As opinionites bicker over whether the holidays are about Christmas, Kwanzaa, Hanuka or unadulterated commercialism, agency The Brooklyn Brothers bypasses all that buffoonery and offers recipients of its holiday card a different set of choices. Rather than bitch about which religion is more important, people can bitch about which platform through which they'd like to receive their card. Choices range from email to snail mail to fax to download to e-card to :30 to webcast. Make your selection and stop your bitchin'.
Taunting those who have a politically correct stick up their ass, NightAgency has offered the industry a Christmas card we, well at least Christmas lovers, can all take joy in as the card skewers every group out there calling attention to the notion Christmas isn't for everyone. Before the Comment section explodes, remember, it's called satire.
Just when we were having fun celebrating the holidays with agency Christmas cards, gleefully reveling in their witty cuteisms, we had to receive this disaster from Wunderman. When receiving and viewing holiday wishes, it shouldn't be a chore, a job, an effort that requires anything more than a chuckle and a smirk. But that's exactly what Wunderman did with their holiday card. They created work and frustration. First, the Flashturbation took forever to load. Second...get this....you have to enter your email address just to view the thing! Come on. A holiday card should be a warm and friendly greeting, not a hard "we want your contact info" new business tactic. Not only do you have to enter your email, you have to eneter it every friggin time you visit the site! Has Wunderman never heard of a cookie?

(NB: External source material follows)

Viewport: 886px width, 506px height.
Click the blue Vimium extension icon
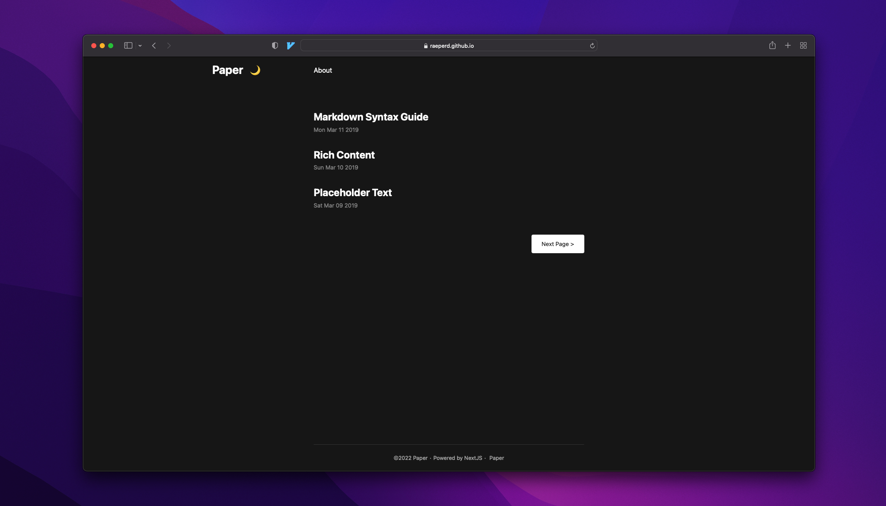click(x=291, y=46)
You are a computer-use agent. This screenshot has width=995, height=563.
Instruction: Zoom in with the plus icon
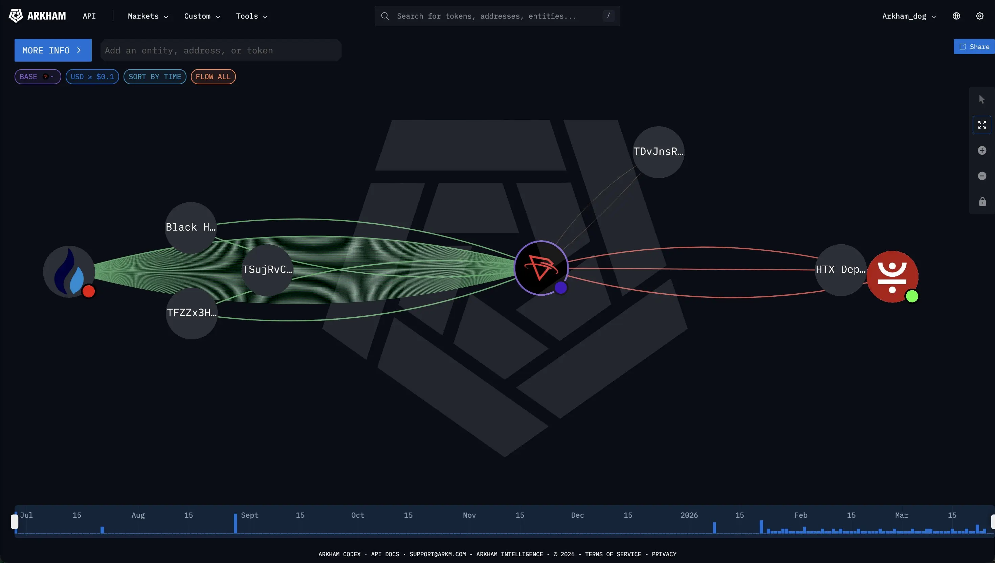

We're not done yet. After getting through the card's unnecessary gateway, you'd think you'd be ready for a warm holiday welcome. No. It's friggin game. You have to choose a character, give it a nickname and then screw around with keys on your keyboard to make your character skate. And that's not all. There's a chat feature where, apparently, you can chat with...um...yourself. This card is so bad we have to invent a Worst Agency Holiday Card Award just for Wunderman. Congrats, Wunderman. Stick this on your trophy wall.
Clearly illustrating the humorous obsessiveness of your average ad agency and why most ad campaign fail due to analysis paralysis, New York agency AKQA struggles valiantly to create its Holiday card while, predictably, every person in the agency offers their insight and suggestions to a very frustrated Executive Creative Director.
Oh God. This brings back absolutely horrific memories of our time spent pontificating, kissing ass, interacting with idiots, trying to explain to primadonnas their ideas suck and generally snickering at the entire agency business model. That said, we miss it dearly which is why we like this "making of a Christmas card" video from communications agency Closerlook. If your jonesing for some hipster agency experience, wallow in the schadenfreude this merry wish provides.
Seattle-based agency Sedgwick Rd. crafted a unique Christmas campaign which pushes aside all that religious and politically correct crap in favor of the true meaning of Christmas: buying stuff. The agency highlights this campaign in its video Christmas card that outlines the agency's research and creative strategy in developing its "no room for anti-Christmas factions full of freaks with nothing to do other than attack America's favorite pass time - emptying Wal-mart warehouses full of crap no one really needs or wants which ultimately ends up clogging overflowing landfills" campaign. Oops, that was a little harsh. We jest.